* EXTRACTED ENTRIES

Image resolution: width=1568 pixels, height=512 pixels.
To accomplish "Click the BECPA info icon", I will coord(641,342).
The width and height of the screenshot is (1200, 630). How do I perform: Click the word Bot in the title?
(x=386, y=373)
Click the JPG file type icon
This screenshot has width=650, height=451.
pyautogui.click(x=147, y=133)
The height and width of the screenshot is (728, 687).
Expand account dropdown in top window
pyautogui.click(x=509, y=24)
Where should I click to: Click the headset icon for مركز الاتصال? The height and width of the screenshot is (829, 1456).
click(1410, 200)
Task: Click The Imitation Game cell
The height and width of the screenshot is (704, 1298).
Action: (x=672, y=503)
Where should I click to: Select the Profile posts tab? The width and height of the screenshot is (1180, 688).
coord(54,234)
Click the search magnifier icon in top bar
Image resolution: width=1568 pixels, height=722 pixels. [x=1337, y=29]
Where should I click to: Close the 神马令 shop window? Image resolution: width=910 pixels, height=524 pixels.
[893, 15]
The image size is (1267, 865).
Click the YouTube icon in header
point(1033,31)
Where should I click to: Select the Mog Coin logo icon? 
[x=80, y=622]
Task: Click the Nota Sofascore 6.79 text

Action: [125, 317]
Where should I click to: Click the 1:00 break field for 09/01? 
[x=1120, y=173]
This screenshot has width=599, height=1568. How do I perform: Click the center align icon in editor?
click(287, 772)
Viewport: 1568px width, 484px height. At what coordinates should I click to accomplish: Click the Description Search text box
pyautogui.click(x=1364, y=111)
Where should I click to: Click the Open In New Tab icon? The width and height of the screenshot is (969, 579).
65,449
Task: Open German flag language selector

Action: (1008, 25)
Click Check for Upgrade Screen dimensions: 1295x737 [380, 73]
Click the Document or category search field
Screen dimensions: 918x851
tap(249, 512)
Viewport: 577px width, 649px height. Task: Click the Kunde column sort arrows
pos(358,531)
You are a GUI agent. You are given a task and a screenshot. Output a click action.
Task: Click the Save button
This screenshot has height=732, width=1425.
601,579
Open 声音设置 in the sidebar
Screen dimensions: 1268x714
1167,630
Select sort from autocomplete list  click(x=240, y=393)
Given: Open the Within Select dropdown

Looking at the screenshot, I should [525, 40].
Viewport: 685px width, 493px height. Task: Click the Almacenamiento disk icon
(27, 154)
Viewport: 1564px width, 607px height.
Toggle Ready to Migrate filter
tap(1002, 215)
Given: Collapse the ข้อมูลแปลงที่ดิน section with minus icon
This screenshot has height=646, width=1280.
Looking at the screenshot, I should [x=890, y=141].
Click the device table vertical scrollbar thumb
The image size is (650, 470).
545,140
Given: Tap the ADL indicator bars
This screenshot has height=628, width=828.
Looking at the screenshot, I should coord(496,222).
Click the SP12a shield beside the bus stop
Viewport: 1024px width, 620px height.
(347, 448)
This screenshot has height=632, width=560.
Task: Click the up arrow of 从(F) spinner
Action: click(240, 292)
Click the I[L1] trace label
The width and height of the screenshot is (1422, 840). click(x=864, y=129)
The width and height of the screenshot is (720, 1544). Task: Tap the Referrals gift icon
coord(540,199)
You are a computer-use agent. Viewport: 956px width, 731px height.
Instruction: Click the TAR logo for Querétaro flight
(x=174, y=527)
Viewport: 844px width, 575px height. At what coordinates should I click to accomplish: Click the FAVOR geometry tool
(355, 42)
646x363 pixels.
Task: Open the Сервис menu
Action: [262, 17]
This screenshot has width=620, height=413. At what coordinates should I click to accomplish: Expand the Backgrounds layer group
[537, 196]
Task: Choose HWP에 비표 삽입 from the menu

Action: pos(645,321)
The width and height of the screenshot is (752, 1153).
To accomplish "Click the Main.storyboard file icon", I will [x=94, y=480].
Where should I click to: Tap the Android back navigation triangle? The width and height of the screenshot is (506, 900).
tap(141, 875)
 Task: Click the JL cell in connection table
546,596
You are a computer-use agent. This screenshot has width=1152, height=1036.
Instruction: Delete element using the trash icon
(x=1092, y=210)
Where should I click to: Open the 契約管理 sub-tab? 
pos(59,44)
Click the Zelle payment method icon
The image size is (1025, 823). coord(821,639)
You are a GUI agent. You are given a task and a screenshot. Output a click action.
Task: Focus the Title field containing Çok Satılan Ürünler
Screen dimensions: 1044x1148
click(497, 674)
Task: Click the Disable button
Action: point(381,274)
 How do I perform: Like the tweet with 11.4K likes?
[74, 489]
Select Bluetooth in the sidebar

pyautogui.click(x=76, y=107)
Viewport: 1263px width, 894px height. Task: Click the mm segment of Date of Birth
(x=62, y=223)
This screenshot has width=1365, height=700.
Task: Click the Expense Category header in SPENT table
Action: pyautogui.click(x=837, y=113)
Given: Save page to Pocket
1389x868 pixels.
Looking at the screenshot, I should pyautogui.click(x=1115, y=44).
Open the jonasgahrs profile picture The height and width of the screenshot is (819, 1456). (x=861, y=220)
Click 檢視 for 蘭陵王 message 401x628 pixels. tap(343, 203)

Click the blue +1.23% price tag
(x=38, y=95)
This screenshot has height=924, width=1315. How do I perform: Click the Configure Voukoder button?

* DIRECTIONS
The answer should consist solely of the lines from the first line above through the one with "The height and width of the screenshot is (728, 687).", both included, repeated exactly.

* SOLUTION TO THIS EXERCISE
Image resolution: width=1568 pixels, height=512 pixels.
To accomplish "Click the BECPA info icon", I will coord(641,342).
The width and height of the screenshot is (1200, 630). How do I perform: Click the word Bot in the title?
(x=386, y=373)
Click the JPG file type icon
This screenshot has width=650, height=451.
pyautogui.click(x=147, y=133)
The height and width of the screenshot is (728, 687).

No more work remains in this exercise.